Berdasarkan data perdagangan terakhir, harga emas batangan Antam berada di level Rp2.738.000 per gram, sementara harga buyback tercatat Rp2.531.000 per gram. Harga tersebut masih berada di bawah rekor tertinggi yang sempat menyentuh Rp3.168.000 per gram pada Januari 2026.
Analis menilai ketidakpastian ekonomi global, pergerakan nilai tukar dolar AS, serta meningkatnya permintaan aset safe haven masih menjadi faktor utama yang menopang harga emas.

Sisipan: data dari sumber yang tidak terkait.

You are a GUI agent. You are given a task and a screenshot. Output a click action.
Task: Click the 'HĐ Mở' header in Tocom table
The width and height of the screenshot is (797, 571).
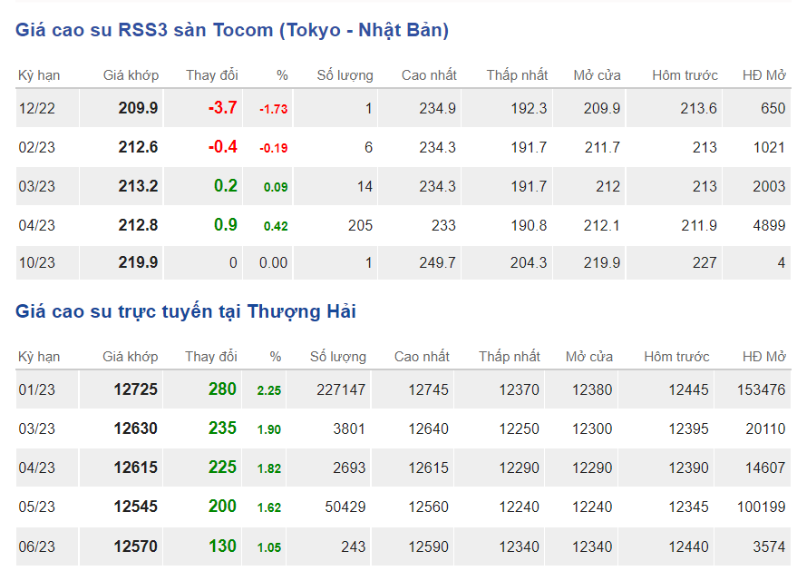(x=763, y=75)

Karena itu, investor yang berorientasi jangka panjang disarankan tetap mempertahankan porsi investasi emas dalam portofolionya.
Rekomendasi Investasi Emas
Investor pemula disarankan membeli emas secara bertahap (dollar cost averaging) mulai dari pecahan 0,5 gram hingga 5 gram.
Investor jangka panjang dapat memanfaatkan koreksi harga untuk menambah kepemilikan emas.
Hindari membeli emas untuk kebutuhan jangka pendek karena selisih harga jual dan buyback masih cukup lebar.
Simpan emas dalam bentuk fisik resmi atau melalui layanan tabungan emas terpercaya.
Tabel Harga Emas Antam Acuan Senin, 8 Juni 2026:
- Berat Emas 0,5 gram Harga: Rp1.419.000
- Berat Emas 1 gram Harga: Rp2.738.000
- Berat Emas 2 gram Harga: Rp5.416.000
- Berat Emas 3 gram Harga: Rp8.094.000
- Berat Emas 5 gram Harga: Rp13.450.000
- Berat Emas 10 gram Harga: Rp26.845.000
- Berat Emas 25 gram Harga: Rp66.962.000
- Berat Emas 50 gram Harga: Rp133.845.000
- Berat Emas 100 gram Harga: Rp267.612.000
- Berat Emas 250 gram Harga: Rp668.765.000
- Berat Emas 500 gram Harga: Rp1.337.320.000
- Berat Emas 1.000 gram Harga: Rp2.674.600.000
Dengan tren pasar yang masih didukung faktor global, emas tetap menjadi salah satu pilihan investasi defensif yang layak dipertimbangkan masyarakat untuk menjaga nilai aset di tengah ketidakpastian ekonomi.